### [ZADANIE 1]
Przepisz fragment wpisu z forum, zaczynając od słów "Wyświetl Pojedyńczy Post" i kończąc po słowach "witając przybyłych kultystów.". Słowo "łajbę" zastąp słowem "statek".
### [ZADANIE 2]
Jakimi słowami Ver wita Kapitana we wpisie z forum?
### [ZADANIE 3]
Kontynuuj opowieść z wpisu z forum od miejsca, w którym się kończy.

### [FRAGMENT DOKUMENTU]
Wyświetl Pojedyńczy Post
Stary 26-09-2020, 21:08   #79
Pieczar
 
Pieczar's Avatar
 
Reputacja: 1 Pieczar ma wspaniałą reputacjęPieczar ma wspaniałą reputacjęPieczar ma wspaniałą reputacjęPieczar ma wspaniałą reputacjęPieczar ma wspaniałą reputacjęPieczar ma wspaniałą reputacjęPieczar ma wspaniałą reputacjęPieczar ma wspaniałą reputacjęPieczar ma wspaniałą reputacjęPieczar ma wspaniałą reputacjęPieczar ma wspaniałą reputację
Dość szybka i sprawna realizacja dzisiejszych planów pozwoliła Versanie przybyć na łajbę parę pacierzy wcześniej. Mogła dzięki temu porozmawiać z Kurtem a propos swojego pupila, który przez ostatnie dwa dni się o niego troszczył. Na szczęście mężczyznę nie było trudno znaleźć. Jak to miał w zwyczaju. Pilnował wejścia witając przybyłych kultystów.

- Witaj Kapitanie. - Ver zaczęła serdecznym przywitaniem. Nie chciała jednak nad to się spoufalać w obawie przed tym iż mogło być to źle odebrane.

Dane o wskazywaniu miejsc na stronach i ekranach
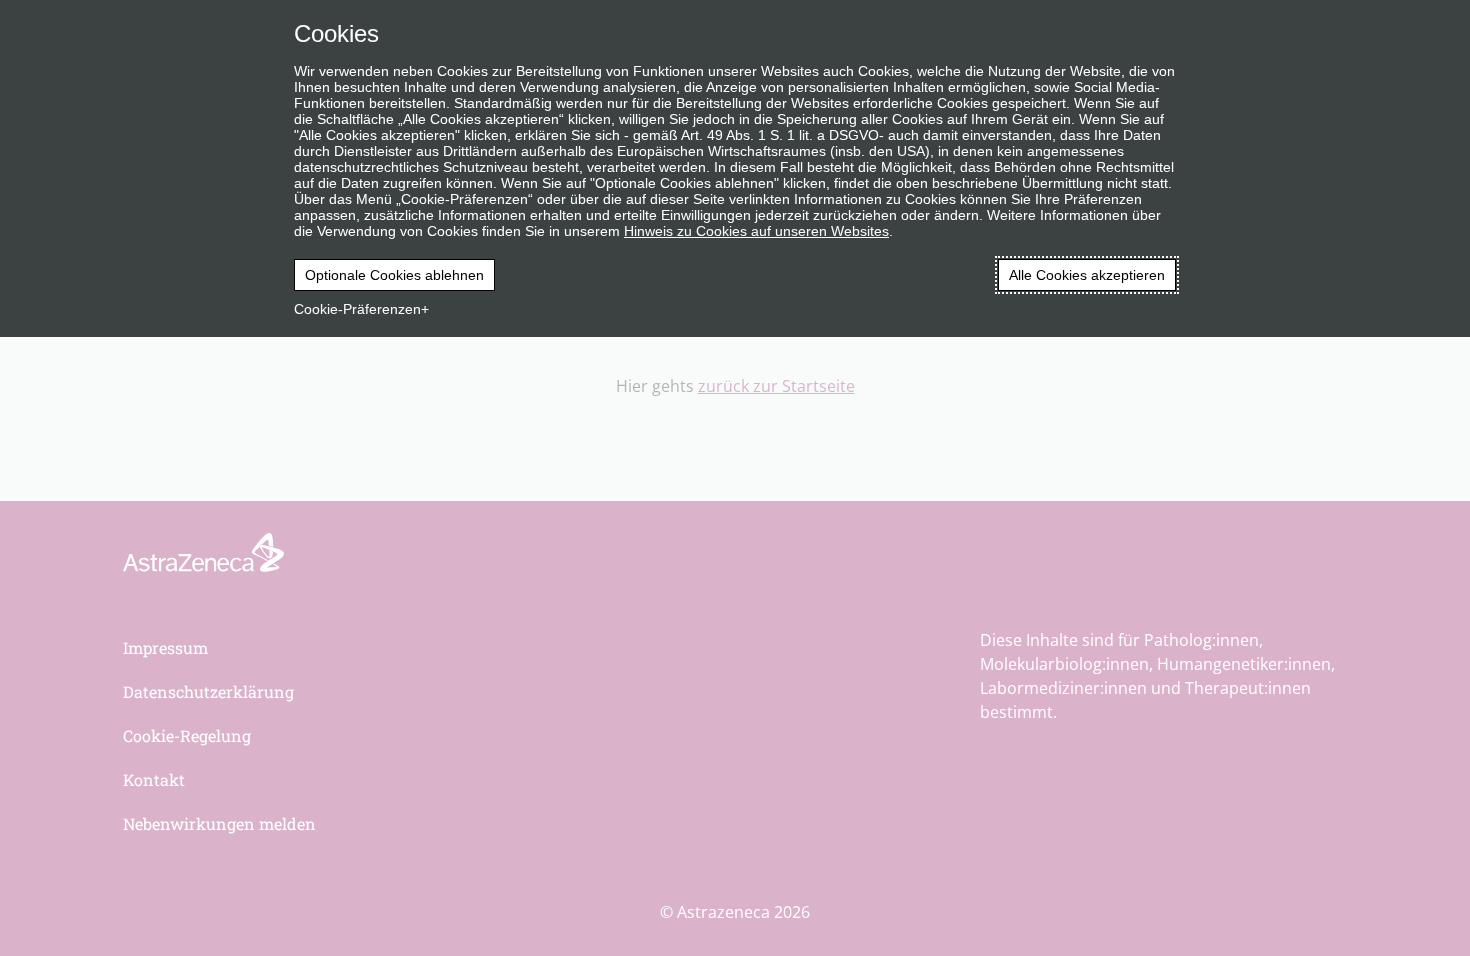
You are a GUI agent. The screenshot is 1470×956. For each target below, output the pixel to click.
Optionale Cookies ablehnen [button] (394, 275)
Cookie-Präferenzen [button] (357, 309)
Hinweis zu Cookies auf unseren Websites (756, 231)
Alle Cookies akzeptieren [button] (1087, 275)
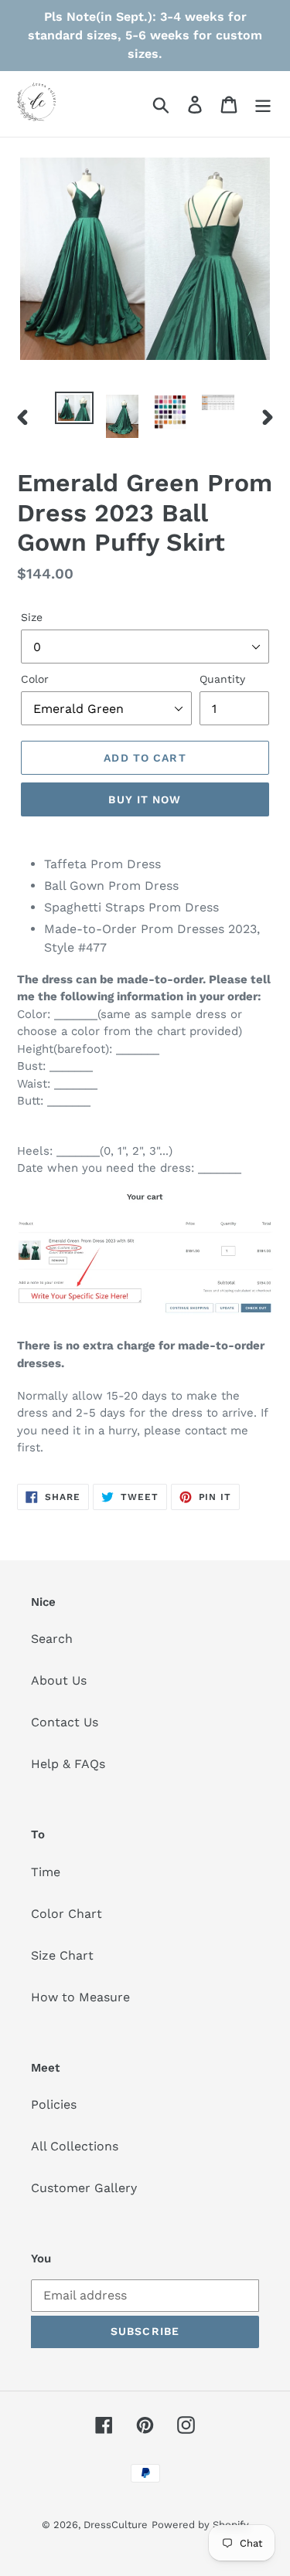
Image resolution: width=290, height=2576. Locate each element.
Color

* * *

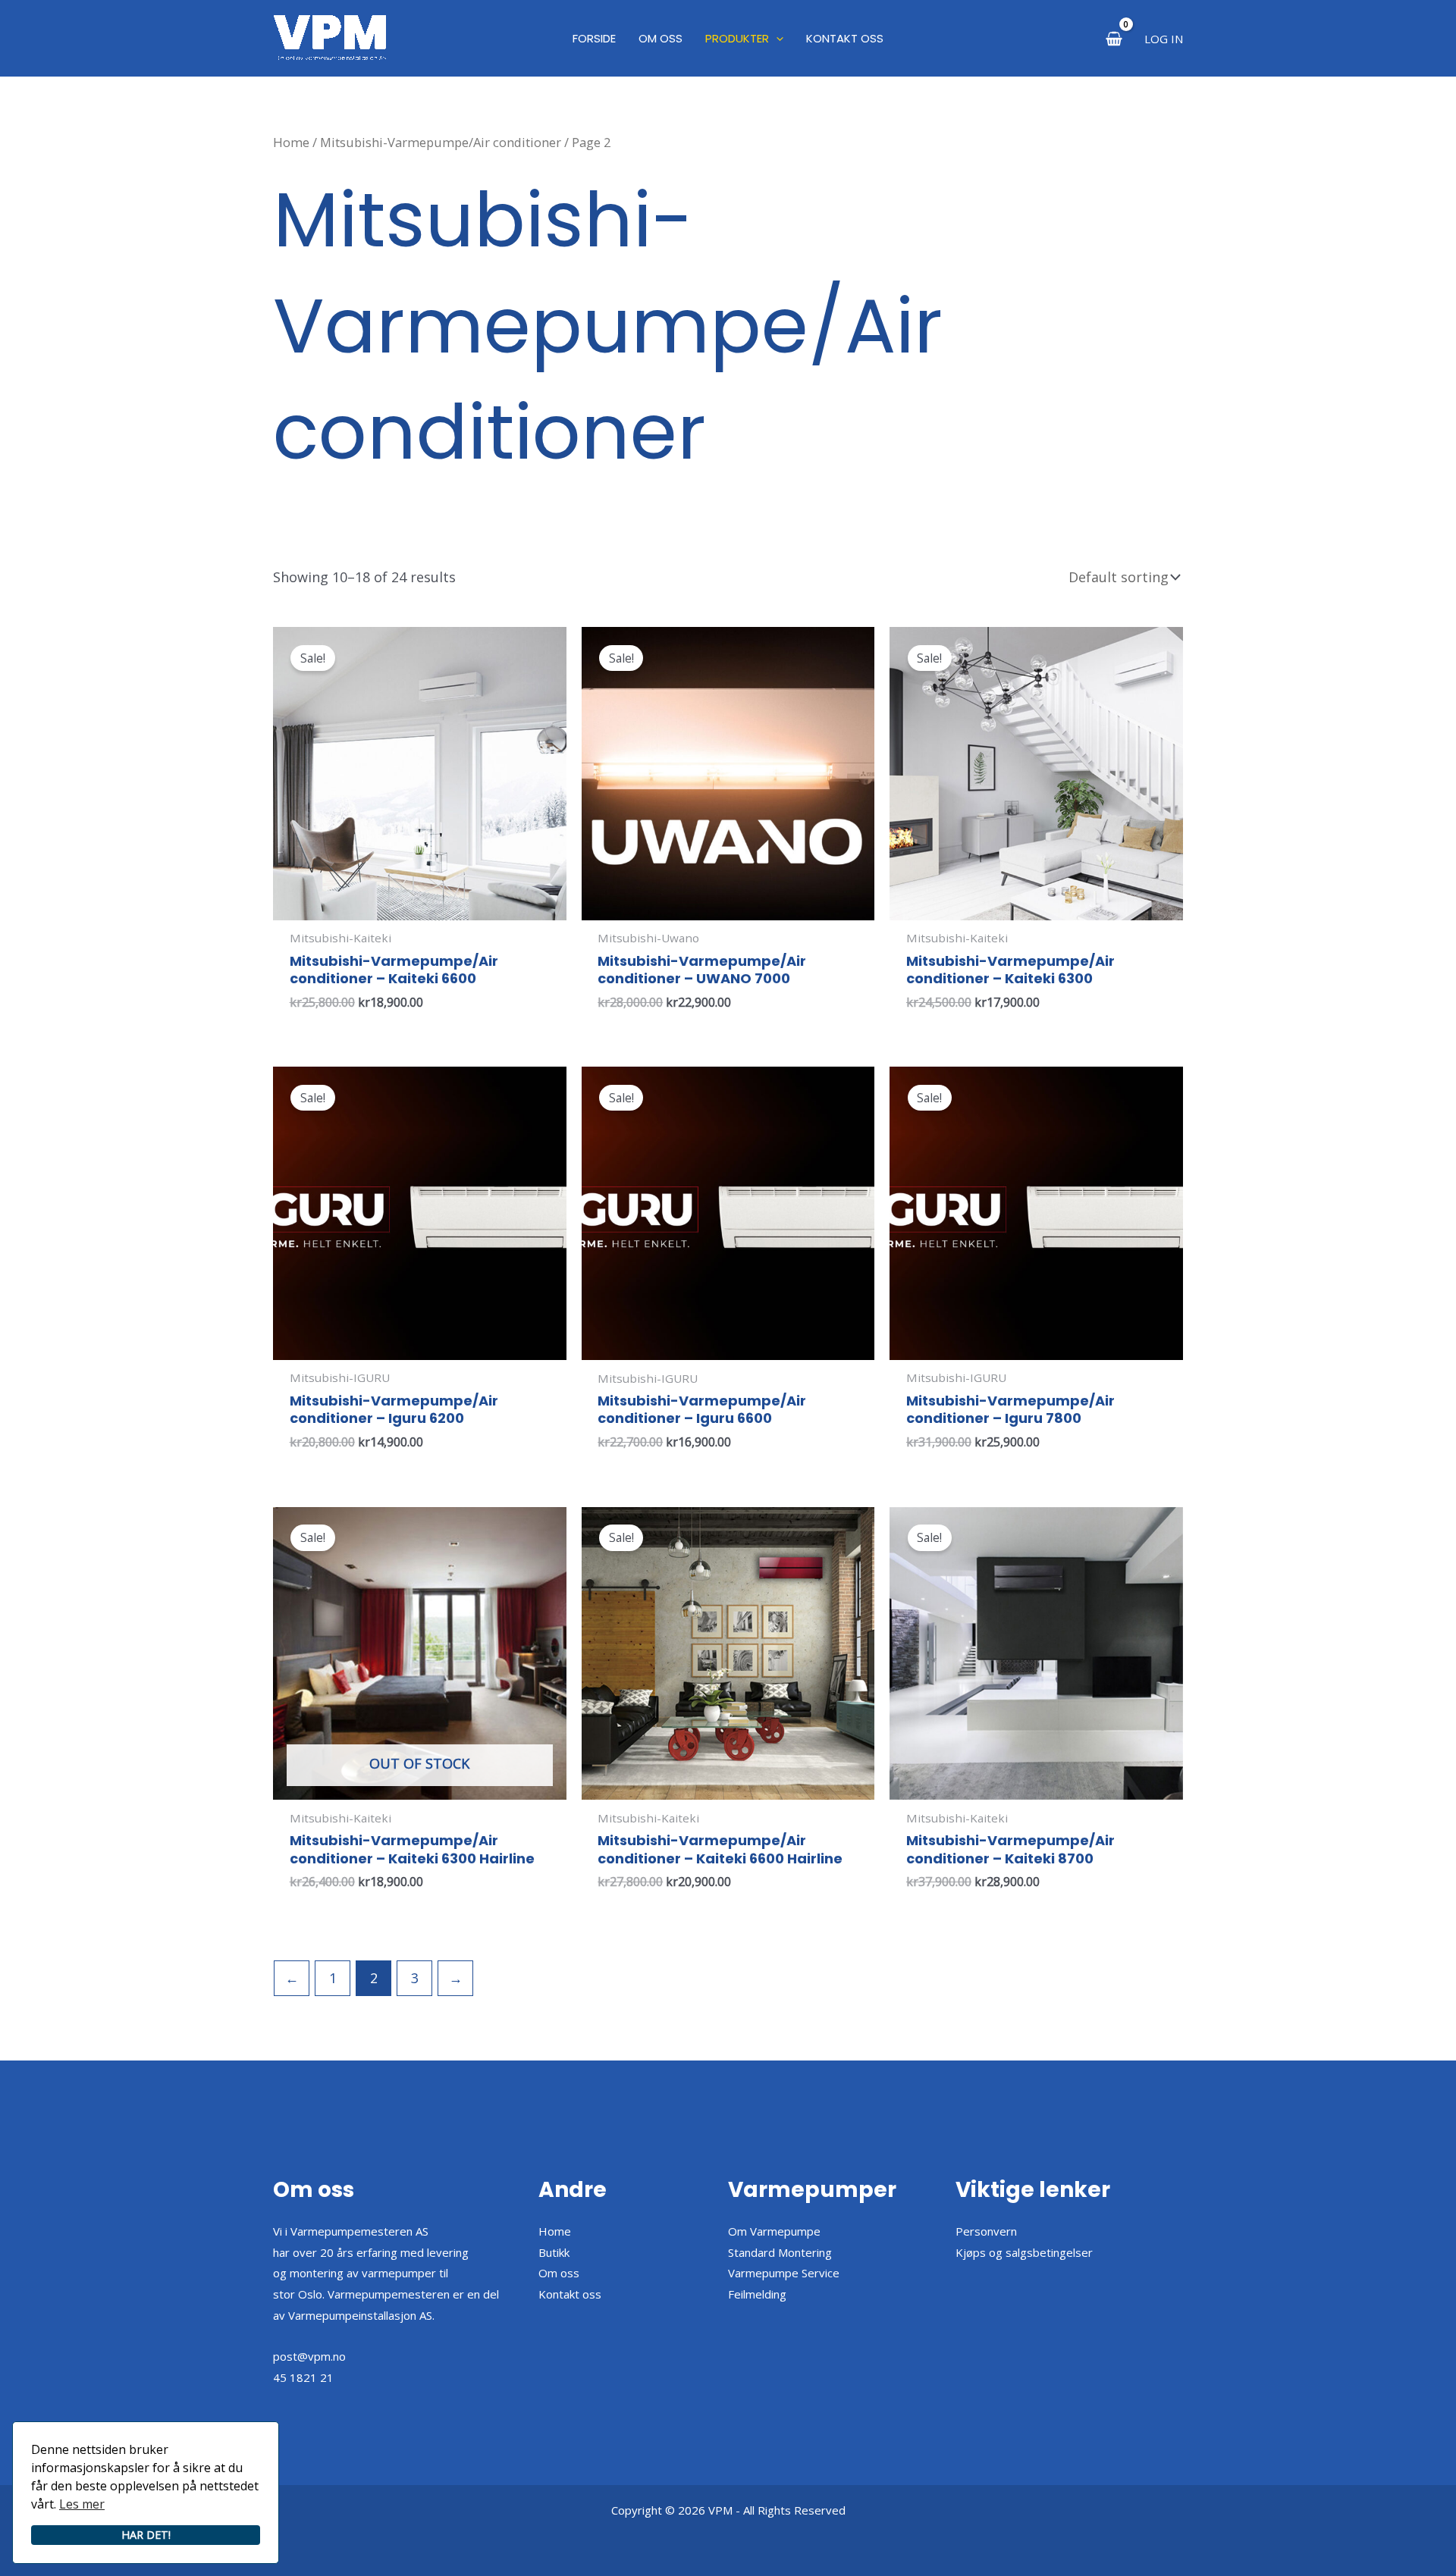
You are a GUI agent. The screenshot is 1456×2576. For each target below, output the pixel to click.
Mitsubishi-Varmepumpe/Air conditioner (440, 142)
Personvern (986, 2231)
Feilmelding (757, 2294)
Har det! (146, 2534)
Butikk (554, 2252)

### [ODPOWIEDŹ 1]
Wyświetl Pojedyńczy Post
Stary 26-09-2020, 21:08   #79
Pieczar
 
Pieczar's Avatar
 
Reputacja: 1 Pieczar ma wspaniałą reputacjęPieczar ma wspaniałą reputacjęPieczar ma wspaniałą reputacjęPieczar ma wspaniałą reputacjęPieczar ma wspaniałą reputacjęPieczar ma wspaniałą reputacjęPieczar ma wspaniałą reputacjęPieczar ma wspaniałą reputacjęPieczar ma wspaniałą reputacjęPieczar ma wspaniałą reputacjęPieczar ma wspaniałą reputację
Dość szybka i sprawna realizacja dzisiejszych planów pozwoliła Versanie przybyć na statek parę pacierzy wcześniej. Mogła dzięki temu porozmawiać z Kurtem a propos swojego pupila, który przez ostatnie dwa dni się o niego troszczył. Na szczęście mężczyznę nie było trudno znaleźć. Jak to miał w zwyczaju. Pilnował wejścia witając przybyłych kultystów.

### [ODPOWIEDŹ 2]
„Witaj Kapitanie.”

### [ODPOWIEDŹ 3]
- Mam nadzieję, że nie masz mi za złe tego, że tak bez żadnego ostrzeżenia za pośrednictwem Łasicy pozostawiła pod twoja opieką tego urokliwego szczeniaczka. - kobieta starała się złagodzić tą z lekka napiętą sytuację. Pamiętała jak kochanka opowiadała jej o tym, że jednonogi bosman nie należał do najszczęśliwszych niejako będąc postawiony przed faktem dokonanym.

- Przyniosłam dla niego kilka smakołyków. Jak się on w ogóle czuję? - w jej głosie dało się wyczuć troskę i przejęcie - Mam nadzieję, że dochodzi do siebie.

- Ciężkie bydlę. Jeszcze nie wykitował jeśli o to pytasz. - bosman pokiwał swoją ciemną głową. W brodzie i na głowie widać już było pierwsze siwe włosy. Potem skoro na razie nie było widać jeszcze reszty gości dał jej znak by poszła za nim. Kuśtykał przez zaśnieżony pokład zostawiając na zdeptanym śniegu charakterystyczny, kolisty ślad swojej drewnianej nogi. Dotarli do drzwi dziobowej nadbudówki i zeszli na dół. Było tu ciemniej niż na pokładzie ale wyraźnie cieplej. Gospodarz zaprowadził kobietę do jednej z kajut albo podobnej komórki i otworzył drzwi. Wewnątrz było ciemno więc właściwie nic nie było widać. Ale słychać było ciężki, charczący oddech czegoś żywego. Bosman po paru chwilach rozpalił jedną z lamp i zrobiło się jaśniej. Wówczas Versana ujrzała znajomą klatkę a na dnie leżący, psi kształt jej niedawnego nabytku.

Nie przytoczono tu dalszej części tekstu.